Project directory structure#
Creating a general projects directory#
Now that we know where to create our project directory, it is time to create the directory itself.
In this tutorial, we assume that you create the project directory in your home directory (/home/<user>
or /Users/<user>, where <user> is your user name).
To keep the top of your home directory clean, it is best to create a main directory for all projects.
This is a bit subjective, but if you do that, it clearly separates your science project files from
downloads, pictures, etc. We create the directory Projects for this purpose, but of course you can
give it a different name if you like.
On Linux and Mac, you can create the folder in the terminal like this:
user@terminal:~> mkdir ~/Projects
This will be the place for all your future projects.
The created directory structure#
The NWO cookiecutter creates the following directory structure:
├── README.md <- The top-level README.md file for information about the project.
├── data
│ ├── external <- Data from third party sources.
│ ├── intermediate <- Intermediate data that has been transformed.
│ ├── processed <- The final, canonical data set.
│ └── raw <- The original, immutable data dump.
│
├── references <- Related papers, manuals, and all other explanatory materials.
│ ├── manuals <- Directory for manuals.
│ ├── papers <- Directory for related papers.
│ └── other <- Other explanatory materials.
│
├── reports <- Generated analysis as HTML, PDF, LaTeX, etc.
│ ├── presentations <- Presentations given about the project.
│ ├── meetings <- Updates presented in group meetings, etc.
│ └── figures <- Generated graphics and figures to be used in reporting.
│
├── .env <- A file to contain all the environment variables
│ and software sources to run the project.
├── Load-Env.ps1 <- A script to load the environment in Windows Powershell.
│
├── src <- Source code for use in this project (* Git).
│ │
│ ├── docs <- Documentation for the source code.
│ │
│ ├── notebooks <- Jupyter notebooks.
│ │
│ ├── <repo_name> <- Python module for project.
│ │ │
│ │ ├── __init__.py <- Make this directory a python module.
│ │ ├── scripts <- Directory to add python scripts.
│ │ └── functions.py <- Add your python functions here.
│ │
│ └── pyproject.toml <- Python project definition file used to build a python package.
│
└── paper <- Directory to write your paper (* Git/Overleaf).
Data#
Now that the directory structure is created, we can discuss the contents. In the data directory you can store your data. These data can be in various stages of analysis. There can be raw data from an instrument or data from an external source, from which you derive intermediate data and end results.
It is usually a good idea to separate the original data (raw or external) from the processed data. You usually do not want to alter the raw or external files in any way, so saving them in separate directories avoids accidentally changing these files.
Subdirectories#
The data directory contains the following subdirectories:
external: To store external data,
raw: To store raw data from the instrument,
intermediate: To store intermediate data products while processing,
processed: To store the end results of the processing.

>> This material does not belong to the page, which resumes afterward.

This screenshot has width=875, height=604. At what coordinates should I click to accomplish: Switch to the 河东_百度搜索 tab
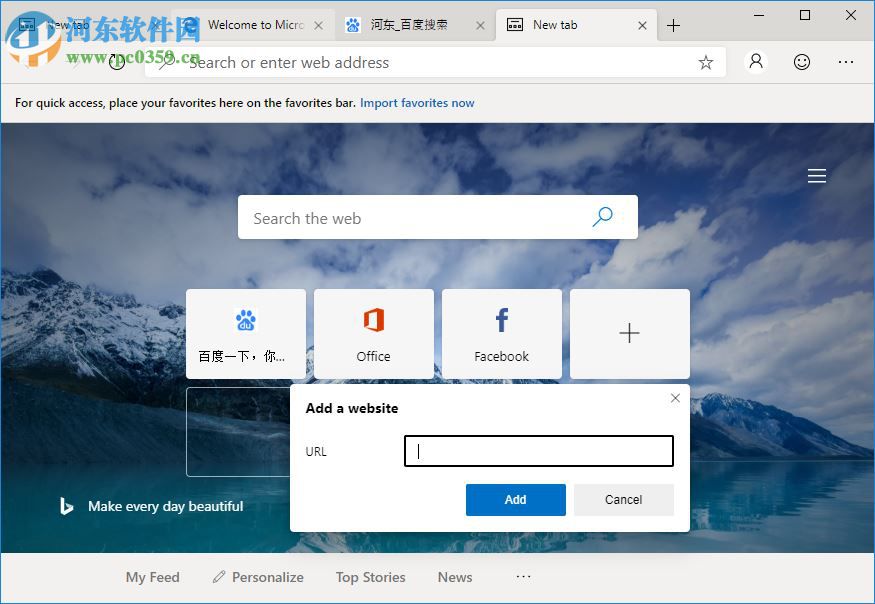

Link to large file storage#
If your datasets are large, it is best to store them on a disk with high
capacity. You can still include them in this directory structure by creating
a symbolic link. It is best to replace the current directory. For example,
the external directory needs to be removed before we can make a link to
an existing directory elsewhere. Be careful with the rm command!
First check whether the external directory is empty:
user@linux:~/Projects/hubble/data> ls external/
If the directory does not contain anything that you want to keep, then remove it:
user@linux:~/Projects/hubble/data> rm -rf external/
If we have the external data stored in /path/to/storage/external, then
we can create the new link with the command:
user@linux:~/Projects/hubble/data> ln -s /path/to/storage/external external
The data will still be available at data/external, but the files will be
physically stored in /path/to/storage/external.
The .env file#
Since you probably use a number of external software packages in this
project, it may be a good idea to use .env as a source file to
set all the software packages and environment variables that you need.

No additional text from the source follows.